Monday, January 15, 2007

Alice Coltrane (1937-2007)

It is kind of unfair to include a photograph of Alice Coltrane sitting behind her husband, John, in a tribute to this remarkable woman, who died at age 69 on Friday in Los Angeles.
Although I suppose that Alice Coltrane always was in the shadow of the great jazz saxophonist, she most certainly took a road less traveled as a jazz harpist and later as Swami Turiyasangitananda, a spiritual leader who was the guiding presence at the ashram she founded in the Santa Monica mountains.
Alice was playing piano and vibraphone in a group led by drummer Terry Gibbs when she met John in 1962, his career already well established.

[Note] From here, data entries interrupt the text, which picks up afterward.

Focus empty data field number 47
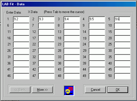This screenshot has width=137, height=101. [46, 76]
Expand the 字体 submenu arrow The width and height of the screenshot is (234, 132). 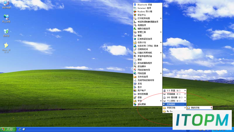(x=161, y=101)
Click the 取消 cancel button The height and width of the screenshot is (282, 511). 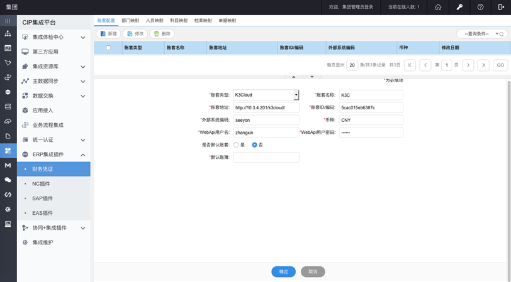[x=313, y=272]
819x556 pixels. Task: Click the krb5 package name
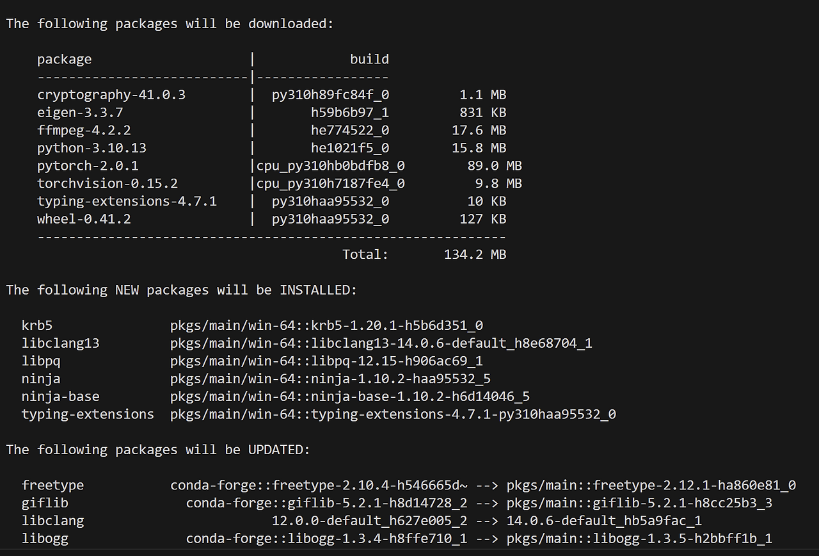(37, 325)
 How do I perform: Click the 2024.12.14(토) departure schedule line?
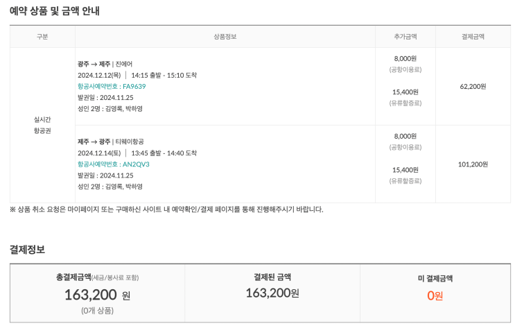pyautogui.click(x=137, y=153)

They married in 1965 after John's divoce from Naima Grubbs. By that time she and Coltrane had already had two of their three children together — John Jr., who died in 1982, and Ravi, who is an acclaimed jazz saxophonist in his own right.

Alice toured with Ravi, Charlie Haden and Jack DeJohnette as recently as last November.
Her playing was incredibly dense with sweeping arpeggios and joined John's band at a time when his moving was moving in a more spiritual direction as he embraced Eastern philosophy and religion, which became the focus of her life.
Her 1970 album, "Journey in Satchidananda" with Pharoah Sanders, is a personal favorite.

More here on Alice Coltrane. Click here for my tribute to John Coltrane last September on what would have been his 80th birthday.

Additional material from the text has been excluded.